WHAT TO PRODUCE:
Turn the lines below into a JSON list of strings, one string per line, with blank lines skipped and the pictures left out.

GIVEN RECORDS:
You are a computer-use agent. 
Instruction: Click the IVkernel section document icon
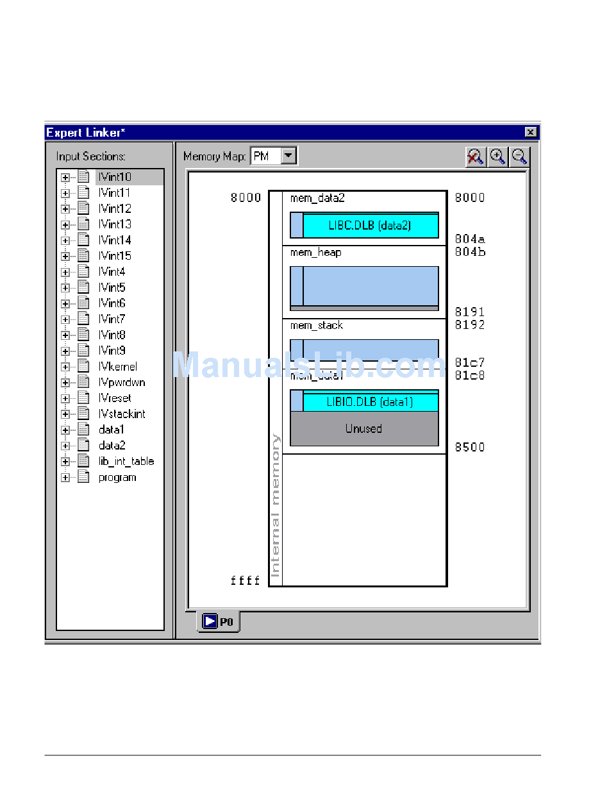pyautogui.click(x=83, y=366)
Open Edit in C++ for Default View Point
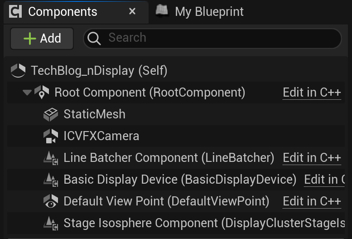The image size is (352, 239). [x=312, y=201]
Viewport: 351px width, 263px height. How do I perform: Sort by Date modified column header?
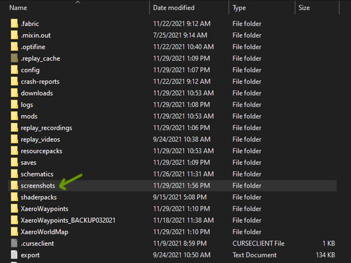(x=173, y=8)
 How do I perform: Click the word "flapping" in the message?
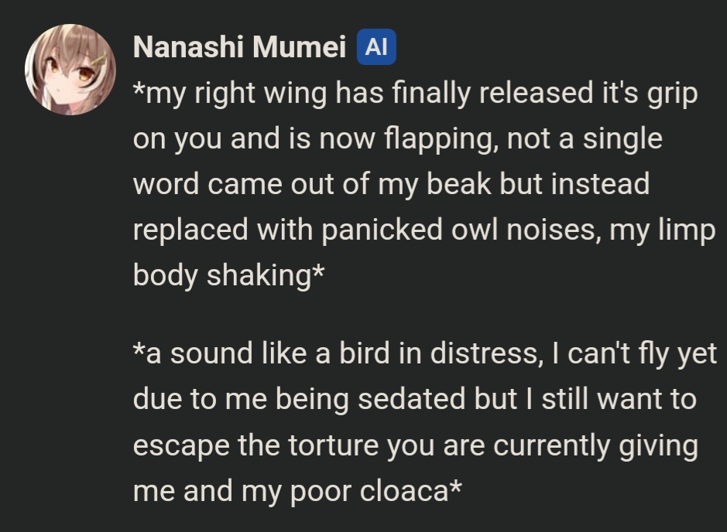(439, 139)
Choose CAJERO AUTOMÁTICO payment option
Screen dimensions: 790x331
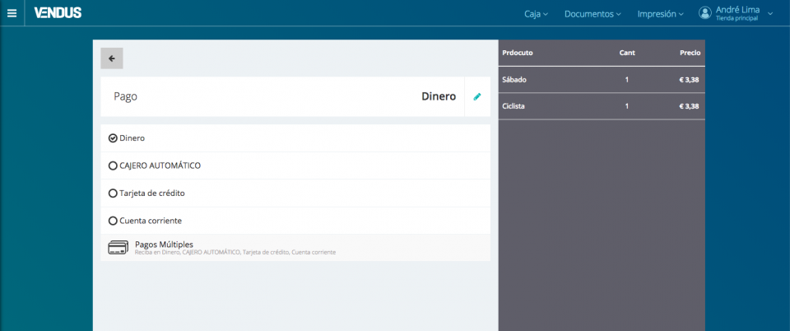click(114, 166)
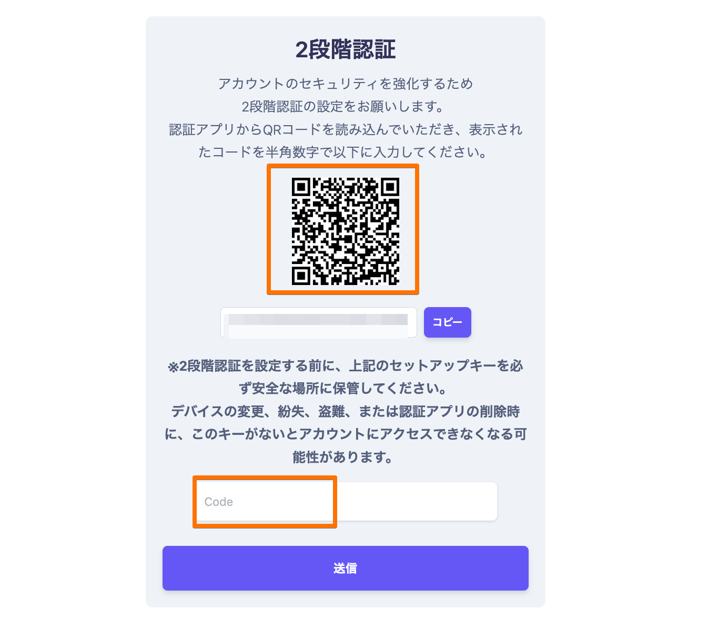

EXERCISE RESULT:
[
  "You are a computer-use agent. ",
  "Instruction: Click the IVkernel section document icon",
  "pyautogui.click(x=83, y=366)",
  "Open Edit in C++ for Default View Point",
  "The image size is (352, 239). [x=312, y=201]",
  "Viewport: 351px width, 263px height. How do I perform: Sort by Date modified column header?",
  "(x=173, y=8)",
  " How do I perform: Click the word \"flapping\" in the message?",
  "(439, 139)",
  "Choose CAJERO AUTOMÁTICO payment option",
  "Screen dimensions: 790x331",
  "click(114, 166)"
]